Determine which lines of the records include the word "Compensation", and copy them.

--- Entries supplied Enclosed Below ---

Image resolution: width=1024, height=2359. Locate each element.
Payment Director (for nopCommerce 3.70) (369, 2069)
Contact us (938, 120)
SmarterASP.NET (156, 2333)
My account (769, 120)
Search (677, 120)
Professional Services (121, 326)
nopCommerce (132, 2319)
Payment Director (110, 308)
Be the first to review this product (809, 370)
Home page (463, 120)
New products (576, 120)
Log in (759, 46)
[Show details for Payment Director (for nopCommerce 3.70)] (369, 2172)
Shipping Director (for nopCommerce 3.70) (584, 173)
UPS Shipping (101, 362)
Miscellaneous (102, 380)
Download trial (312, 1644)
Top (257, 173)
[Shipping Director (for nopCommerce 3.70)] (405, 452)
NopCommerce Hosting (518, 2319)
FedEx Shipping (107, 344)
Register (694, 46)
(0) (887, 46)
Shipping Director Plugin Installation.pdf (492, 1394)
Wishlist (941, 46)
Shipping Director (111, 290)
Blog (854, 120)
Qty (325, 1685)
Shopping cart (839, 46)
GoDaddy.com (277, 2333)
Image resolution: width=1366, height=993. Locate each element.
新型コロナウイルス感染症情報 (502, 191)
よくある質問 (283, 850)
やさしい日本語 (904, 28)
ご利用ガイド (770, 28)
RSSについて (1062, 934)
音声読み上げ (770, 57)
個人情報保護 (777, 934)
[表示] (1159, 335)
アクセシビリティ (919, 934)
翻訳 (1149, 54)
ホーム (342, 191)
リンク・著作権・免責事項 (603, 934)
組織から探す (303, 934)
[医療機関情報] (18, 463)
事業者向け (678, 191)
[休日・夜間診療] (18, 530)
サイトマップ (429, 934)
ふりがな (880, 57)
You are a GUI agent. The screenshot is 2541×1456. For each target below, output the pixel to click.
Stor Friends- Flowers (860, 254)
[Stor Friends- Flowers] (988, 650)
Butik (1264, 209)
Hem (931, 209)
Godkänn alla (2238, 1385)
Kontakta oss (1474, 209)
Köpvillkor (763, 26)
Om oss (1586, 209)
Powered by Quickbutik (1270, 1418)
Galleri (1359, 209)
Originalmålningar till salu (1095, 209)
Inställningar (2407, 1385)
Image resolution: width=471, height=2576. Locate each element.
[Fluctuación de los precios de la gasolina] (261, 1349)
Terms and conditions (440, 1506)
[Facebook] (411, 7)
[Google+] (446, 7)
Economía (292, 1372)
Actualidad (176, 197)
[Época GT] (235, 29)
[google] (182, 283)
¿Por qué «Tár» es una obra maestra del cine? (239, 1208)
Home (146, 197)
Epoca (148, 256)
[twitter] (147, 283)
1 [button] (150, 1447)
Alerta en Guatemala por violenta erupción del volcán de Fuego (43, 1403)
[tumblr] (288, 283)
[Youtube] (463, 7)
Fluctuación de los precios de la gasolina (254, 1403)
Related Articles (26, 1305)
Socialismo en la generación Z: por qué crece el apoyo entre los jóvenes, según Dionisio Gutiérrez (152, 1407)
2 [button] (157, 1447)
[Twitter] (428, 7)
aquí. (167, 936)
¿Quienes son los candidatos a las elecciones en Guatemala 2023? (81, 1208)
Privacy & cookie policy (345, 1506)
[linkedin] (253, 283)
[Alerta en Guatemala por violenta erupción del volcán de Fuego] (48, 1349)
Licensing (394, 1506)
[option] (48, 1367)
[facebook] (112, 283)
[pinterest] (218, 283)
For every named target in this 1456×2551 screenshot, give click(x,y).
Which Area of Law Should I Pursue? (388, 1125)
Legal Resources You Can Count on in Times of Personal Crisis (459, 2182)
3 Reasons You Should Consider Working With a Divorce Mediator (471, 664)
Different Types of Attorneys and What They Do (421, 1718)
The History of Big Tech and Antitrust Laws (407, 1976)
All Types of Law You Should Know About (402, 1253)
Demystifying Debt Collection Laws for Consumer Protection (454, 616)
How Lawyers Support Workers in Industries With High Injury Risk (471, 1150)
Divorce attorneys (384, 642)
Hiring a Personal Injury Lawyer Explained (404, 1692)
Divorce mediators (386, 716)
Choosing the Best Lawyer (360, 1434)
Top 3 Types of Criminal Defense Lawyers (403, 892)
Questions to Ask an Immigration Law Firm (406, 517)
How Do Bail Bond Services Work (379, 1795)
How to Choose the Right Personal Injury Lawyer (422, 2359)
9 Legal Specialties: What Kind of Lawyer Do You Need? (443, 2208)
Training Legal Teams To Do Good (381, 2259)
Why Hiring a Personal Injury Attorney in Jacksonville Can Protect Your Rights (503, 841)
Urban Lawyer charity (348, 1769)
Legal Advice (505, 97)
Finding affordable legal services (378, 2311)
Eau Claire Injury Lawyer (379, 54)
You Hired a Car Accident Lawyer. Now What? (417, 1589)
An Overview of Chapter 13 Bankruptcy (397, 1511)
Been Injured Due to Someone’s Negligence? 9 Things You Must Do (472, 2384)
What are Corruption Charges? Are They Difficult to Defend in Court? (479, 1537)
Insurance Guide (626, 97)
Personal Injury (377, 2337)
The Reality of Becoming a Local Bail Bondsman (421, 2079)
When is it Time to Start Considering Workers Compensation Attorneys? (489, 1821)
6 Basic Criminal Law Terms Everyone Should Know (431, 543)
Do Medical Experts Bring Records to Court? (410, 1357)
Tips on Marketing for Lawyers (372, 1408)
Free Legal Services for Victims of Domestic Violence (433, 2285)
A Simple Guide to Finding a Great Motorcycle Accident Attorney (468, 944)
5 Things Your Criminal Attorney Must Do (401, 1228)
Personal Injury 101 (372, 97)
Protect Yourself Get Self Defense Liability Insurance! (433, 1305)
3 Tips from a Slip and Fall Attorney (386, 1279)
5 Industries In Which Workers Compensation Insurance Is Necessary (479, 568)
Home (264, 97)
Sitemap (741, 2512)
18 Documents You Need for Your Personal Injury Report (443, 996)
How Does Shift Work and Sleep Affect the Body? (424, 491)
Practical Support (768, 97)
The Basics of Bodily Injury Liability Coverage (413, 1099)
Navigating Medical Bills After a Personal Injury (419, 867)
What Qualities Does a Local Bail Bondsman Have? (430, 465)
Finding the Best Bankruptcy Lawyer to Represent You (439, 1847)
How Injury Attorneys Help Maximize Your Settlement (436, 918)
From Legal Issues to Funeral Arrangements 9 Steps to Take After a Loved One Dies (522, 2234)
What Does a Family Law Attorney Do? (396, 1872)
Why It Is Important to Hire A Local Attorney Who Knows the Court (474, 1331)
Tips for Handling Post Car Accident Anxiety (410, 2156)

--- End of Enclosed Entries supplied ---

→ Solution
When is it Time to Start Considering Workers Compensation Attorneys? (489, 1821)
5 Industries In Which Workers Compensation Insurance Is Necessary (479, 568)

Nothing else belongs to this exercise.